Pantau - PT Pemeringkat Efek Indonesia (Pefindo) memproyeksikan pasar surat utang korporasi masih cukup solid sepanjang tahun 2025, dengan estimasi penerbitan baru mencapai kisaran Rp139,29 triliun hingga Rp155,43 triliun.
Pefindo memperkirakan titik tengah penerbitan tahun ini berada di angka Rp143,91 triliun, menunjukkan optimisme yang tinggi terhadap daya serap pasar dalam negeri.
"Kami masih belum mengubah proyeksi tersebut. Memang kalau kita lihat, realisasi di kuartal pertama ini cukup baik penerbitannya, bahkan bisa dibilang sangat baik karena tumbuhnya signifikan sekali dari yang sebelumnya hanya Rp26,35 triliun tumbuh menjadi Rp46,75 triliun atau kenaikannya sekitar 77,4 persen secara year on year," ujar Suhindarto, Kepala Divisi Riset Ekonomi Pefindo, dalam konferensi pers virtual di Jakarta.
Kebutuhan refinancing yang tinggi menjadi peluang utama penerbitan surat utang tahun ini, menyusul jatuh temponya obligasi tenor pendek senilai Rp161,22 triliun.
Banyak korporasi yang memilih tenor satu tahun pada 2024 agar dapat melakukan refinancing di 2025 dengan kupon yang lebih rendah jika pelonggaran moneter benar terjadi.
"Ketika mereka surat utangnya jatuh tempo di tahun ini, dengan adanya prospek pelonggaran moneter yang lebih jauh di tahun ini, mereka bisa me-refinancing surat utang tersebut dengan yang kuponnya lebih rendah," jelas Suhindarto.
Tantangan Global dan Persaingan Instrumen Keuangan
Meski peluang terbuka, Pefindo mencatat sejumlah tantangan signifikan yang bisa memengaruhi dinamika pasar surat utang.
Tantangan pertama datang dari risiko geopolitik global, seperti konflik di Timur Tengah dan Eropa Timur, yang meningkatkan ketidakpastian pasar keuangan.
Tantangan kedua adalah perlambatan pelonggaran moneter global dan ketidakpastian kebijakan ekonomi dunia, termasuk perang dagang.

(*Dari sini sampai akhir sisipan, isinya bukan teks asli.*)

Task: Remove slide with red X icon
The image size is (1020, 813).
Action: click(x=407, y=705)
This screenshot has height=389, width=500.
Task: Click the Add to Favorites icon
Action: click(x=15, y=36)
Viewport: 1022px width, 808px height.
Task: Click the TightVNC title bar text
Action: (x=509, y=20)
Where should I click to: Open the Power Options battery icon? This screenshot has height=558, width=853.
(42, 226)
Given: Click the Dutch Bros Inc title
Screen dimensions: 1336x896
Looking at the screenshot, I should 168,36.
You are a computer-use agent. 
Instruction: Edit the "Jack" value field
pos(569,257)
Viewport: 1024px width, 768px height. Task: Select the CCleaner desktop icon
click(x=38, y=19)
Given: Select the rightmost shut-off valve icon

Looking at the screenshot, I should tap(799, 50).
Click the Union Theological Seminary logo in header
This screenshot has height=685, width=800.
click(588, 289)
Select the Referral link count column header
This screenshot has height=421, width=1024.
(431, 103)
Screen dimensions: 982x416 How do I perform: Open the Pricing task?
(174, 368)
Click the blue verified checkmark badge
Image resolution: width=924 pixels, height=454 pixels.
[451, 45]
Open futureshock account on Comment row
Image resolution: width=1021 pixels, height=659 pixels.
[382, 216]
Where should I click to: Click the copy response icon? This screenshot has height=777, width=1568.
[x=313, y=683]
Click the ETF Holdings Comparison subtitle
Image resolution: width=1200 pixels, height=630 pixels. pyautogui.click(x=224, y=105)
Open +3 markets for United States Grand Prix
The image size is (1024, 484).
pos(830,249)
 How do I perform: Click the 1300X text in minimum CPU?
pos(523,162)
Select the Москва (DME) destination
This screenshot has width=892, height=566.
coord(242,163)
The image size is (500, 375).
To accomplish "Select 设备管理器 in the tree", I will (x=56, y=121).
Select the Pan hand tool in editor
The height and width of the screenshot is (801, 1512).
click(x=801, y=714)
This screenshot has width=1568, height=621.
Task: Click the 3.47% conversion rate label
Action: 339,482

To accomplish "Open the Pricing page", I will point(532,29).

Selain itu, rencana pemerintah untuk meningkatkan penerbitan surat utang negara bisa menahan penurunan yield obligasi, sehingga memengaruhi potensi penurunan kupon di pasar korporasi.
"Dengan yield yang tertahan lebih jauh, maka ini akan menjadi risiko bagi pembentukan kupon di market untuk bisa turun lebih jauh," kata Suhindarto.
Investor saat ini juga lebih selektif, menghindari surat utang berperingkat BBB ke bawah dan sektor tertentu, yang membatasi ruang gerak penerbitan dari emiten kecil atau berisiko tinggi.
Sementara itu, persaingan dari instrumen substitusi seperti Sekuritas Rupiah Bank Indonesia (SRBI) dan Surat Utang Negara (SUN) turut membatasi daya tarik obligasi korporasi.
Pefindo juga menyoroti perlambatan pertumbuhan gross national saving rate dibandingkan penerbitan surat utang pemerintah, yang berpotensi mengurangi daya serap pasar terhadap obligasi dari sektor swasta.
Meski demikian, sektor riil dinilai masih solid karena ditopang konsumsi dan investasi dalam negeri, dan perusahaan diperkirakan akan lebih banyak mencari pendanaan lokal karena tingginya volatilitas global.